__Collected data entries__
- - - - - - -
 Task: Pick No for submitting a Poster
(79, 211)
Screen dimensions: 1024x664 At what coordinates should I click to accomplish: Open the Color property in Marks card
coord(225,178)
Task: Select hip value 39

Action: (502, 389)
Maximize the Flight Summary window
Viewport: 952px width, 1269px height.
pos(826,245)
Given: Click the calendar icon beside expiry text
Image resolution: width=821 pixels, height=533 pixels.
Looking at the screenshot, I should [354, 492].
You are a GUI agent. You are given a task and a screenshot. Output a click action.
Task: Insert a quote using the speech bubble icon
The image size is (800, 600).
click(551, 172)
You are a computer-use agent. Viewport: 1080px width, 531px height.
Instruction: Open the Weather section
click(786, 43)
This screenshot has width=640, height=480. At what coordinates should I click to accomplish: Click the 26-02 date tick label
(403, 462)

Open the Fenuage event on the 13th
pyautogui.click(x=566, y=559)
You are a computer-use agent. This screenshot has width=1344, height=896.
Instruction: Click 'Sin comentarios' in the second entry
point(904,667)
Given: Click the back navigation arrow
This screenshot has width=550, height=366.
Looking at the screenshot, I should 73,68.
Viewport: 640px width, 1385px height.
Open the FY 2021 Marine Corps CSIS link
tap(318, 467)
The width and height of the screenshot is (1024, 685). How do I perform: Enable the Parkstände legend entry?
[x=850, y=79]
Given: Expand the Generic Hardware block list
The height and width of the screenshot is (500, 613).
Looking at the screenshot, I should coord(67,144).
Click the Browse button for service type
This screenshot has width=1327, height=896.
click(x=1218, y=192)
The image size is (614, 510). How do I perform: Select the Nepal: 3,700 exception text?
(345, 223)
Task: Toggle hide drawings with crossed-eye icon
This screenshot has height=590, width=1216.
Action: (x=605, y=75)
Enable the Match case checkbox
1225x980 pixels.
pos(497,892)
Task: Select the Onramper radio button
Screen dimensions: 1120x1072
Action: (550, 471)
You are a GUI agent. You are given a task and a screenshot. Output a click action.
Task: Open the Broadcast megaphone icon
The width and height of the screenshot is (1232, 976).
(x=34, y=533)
- - - - - - -
Copy the records above. Leave out nothing.

__Exercise solution__
 Task: Pick No for submitting a Poster
(79, 211)
Screen dimensions: 1024x664 At what coordinates should I click to accomplish: Open the Color property in Marks card
coord(225,178)
Task: Select hip value 39

Action: (502, 389)
Maximize the Flight Summary window
Viewport: 952px width, 1269px height.
pos(826,245)
Given: Click the calendar icon beside expiry text
Image resolution: width=821 pixels, height=533 pixels.
Looking at the screenshot, I should [354, 492].
You are a GUI agent. You are given a task and a screenshot. Output a click action.
Task: Insert a quote using the speech bubble icon
The image size is (800, 600).
click(551, 172)
You are a computer-use agent. Viewport: 1080px width, 531px height.
Instruction: Open the Weather section
click(786, 43)
This screenshot has width=640, height=480. At what coordinates should I click to accomplish: Click the 26-02 date tick label
(403, 462)

Open the Fenuage event on the 13th
pyautogui.click(x=566, y=559)
You are a computer-use agent. This screenshot has width=1344, height=896.
Instruction: Click 'Sin comentarios' in the second entry
point(904,667)
Given: Click the back navigation arrow
This screenshot has width=550, height=366.
Looking at the screenshot, I should 73,68.
Viewport: 640px width, 1385px height.
Open the FY 2021 Marine Corps CSIS link
tap(318, 467)
The width and height of the screenshot is (1024, 685). How do I perform: Enable the Parkstände legend entry?
[x=850, y=79]
Given: Expand the Generic Hardware block list
The height and width of the screenshot is (500, 613).
Looking at the screenshot, I should coord(67,144).
Click the Browse button for service type
This screenshot has width=1327, height=896.
click(x=1218, y=192)
The image size is (614, 510). How do I perform: Select the Nepal: 3,700 exception text?
(345, 223)
Task: Toggle hide drawings with crossed-eye icon
This screenshot has height=590, width=1216.
Action: (x=605, y=75)
Enable the Match case checkbox
1225x980 pixels.
pos(497,892)
Task: Select the Onramper radio button
Screen dimensions: 1120x1072
Action: (550, 471)
You are a GUI agent. You are given a task and a screenshot. Output a click action.
Task: Open the Broadcast megaphone icon
The width and height of the screenshot is (1232, 976).
(x=34, y=533)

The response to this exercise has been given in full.